The world is not moving fast enough to end AIDs — Byanyima

Dec 16, 2021

Byanyima said that they see the huge inequalities that are within countries and between countries are preventing them from achieving progress against the AIDS pandemic, which was already off track.

Executive director of the Joint United Nations Programme on HIV/AIDS, Winnie Byanyima

Umar Kashaka
Journalist @New Vision

The executive director of the Joint United Nations Programme on HIV/AIDS, Winnie Byanyima, has said right now, the world is not moving fast enough to end AIDS.

“If leaders fail to end inequalities, the world could face 7.7 million AIDS-related deaths over the next 10 years,” she warned in a tweet on Thursday.

Byanyima said that they see the huge inequalities that are within countries and between countries are preventing them from achieving progress against the AIDS pandemic, which was already off track.

She said that the progress is now under even greater strain as the COVID-19 crisis continues to rage, disrupting HIV prevention and treatment services, schooling, violence-prevention programmes and more.

“Globally, the curves are not bending fast enough to stop the pandemic. Last year, our data showed that 1.5 million people were newly infected. So the infections are moving along the fault lines of equalities,” she said.

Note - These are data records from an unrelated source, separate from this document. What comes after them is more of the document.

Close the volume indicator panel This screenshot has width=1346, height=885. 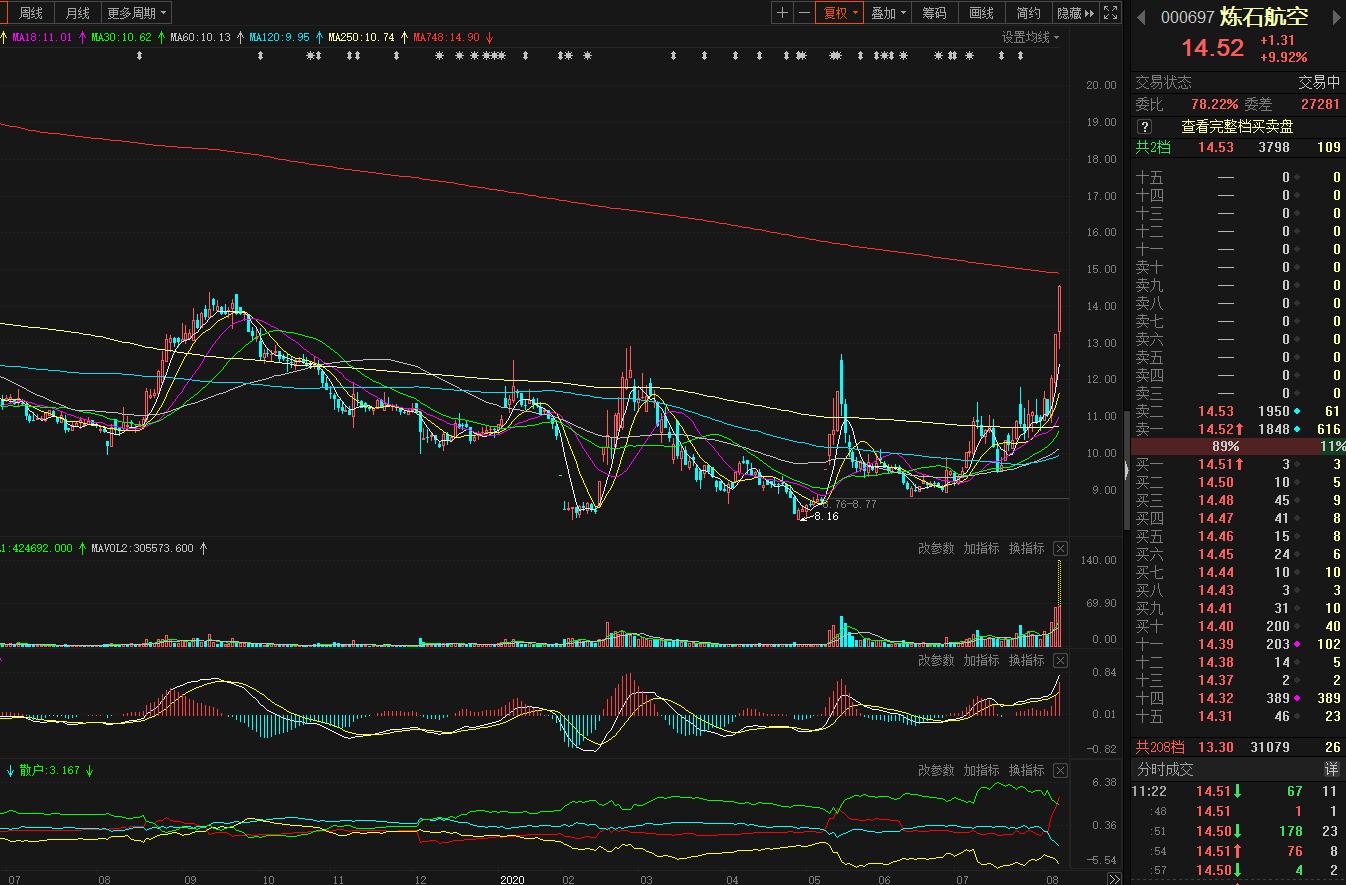pyautogui.click(x=1060, y=549)
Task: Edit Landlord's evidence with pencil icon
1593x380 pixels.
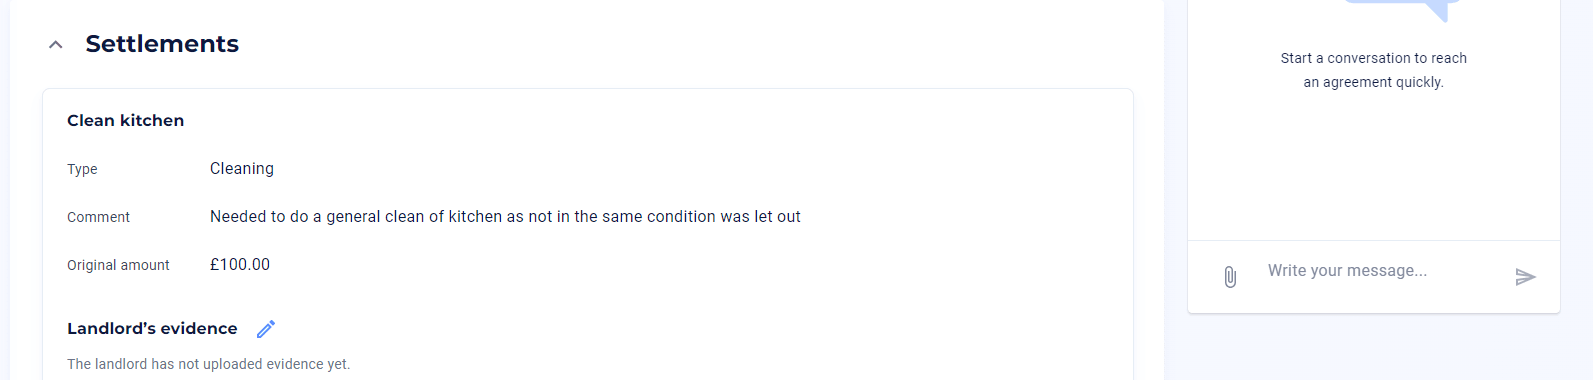Action: click(266, 329)
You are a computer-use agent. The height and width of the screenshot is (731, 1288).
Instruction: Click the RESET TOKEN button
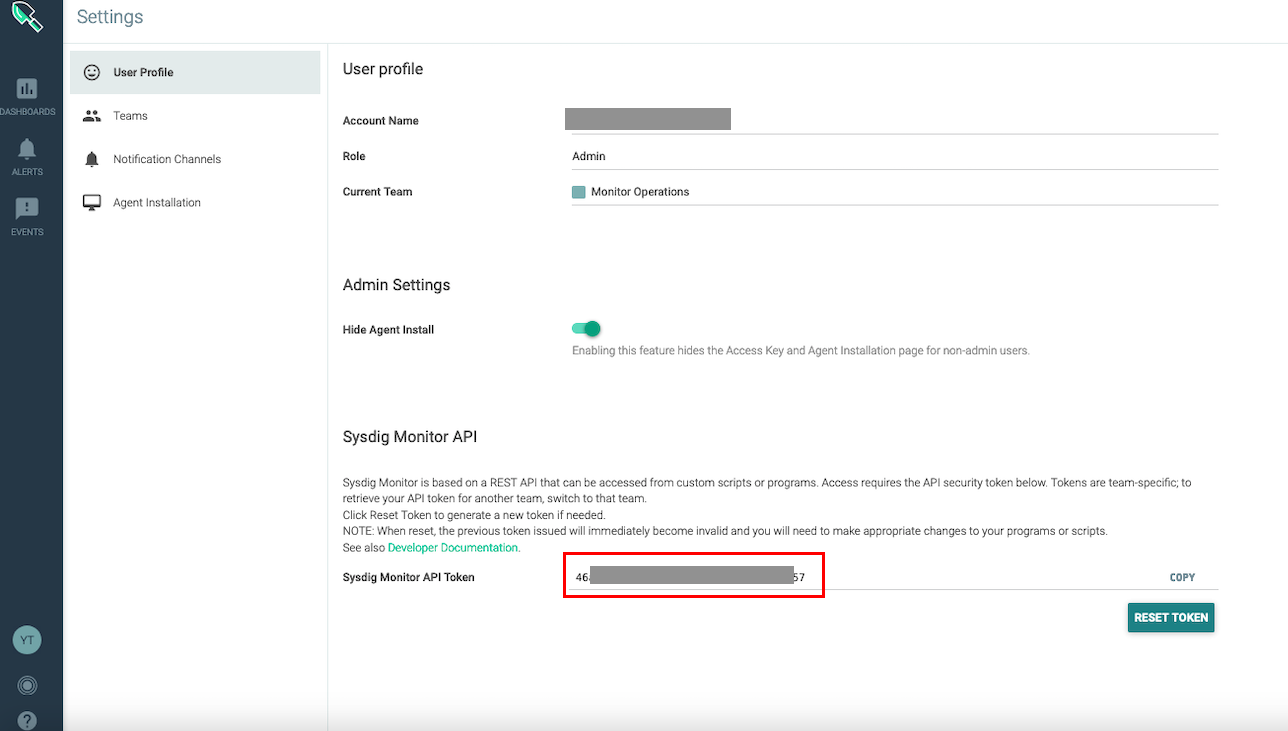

Byanyima said recently that they cannot be forced to choose between ending the AIDS pandemic today and preparing for the pandemics of tomorrow.

“The only successful approach will achieve both. As of now, we are not on track to achieve either,” she said.

Uganda recently launched a new HIV campaign dubbed 'Time Up' to accelerate the drive towards ending AIDS by 2030.

Health minister Dr Jane Ruth Aceng said the new campaign is critical in drumming up social behaviour change interventions to end HIV in Uganda.

It aims at raising HIV risk perception among high risk audiences and increasing the proportion of people at high risk of getting HIV accessing testing services.

It also aims at motivating those who test HIV negative to adopt and sustain HIV prevention practices and services.

The campaign also aims at motivating those who are HIV positive to start and adhere to HIV treatment and equip health service providers with knowledge and skills to offer client-centred HIV services.

In Uganda, HIV prevalence reduced to 5.4% in 2020 from 18% in the 1980s, said President Yoweri Museveni recently.

He said in his World AIDS Day message on December 2 that 1.4 million people are living with HIV and of these, 1.2 million are on treatment.

He said globally, there are about 37.7 million people who are living with HIV and of these, 1.5 million were infected in 2020.

His urged the young to remain abstaining from sex and focus on their studies until they are old enough and prepared to face the world.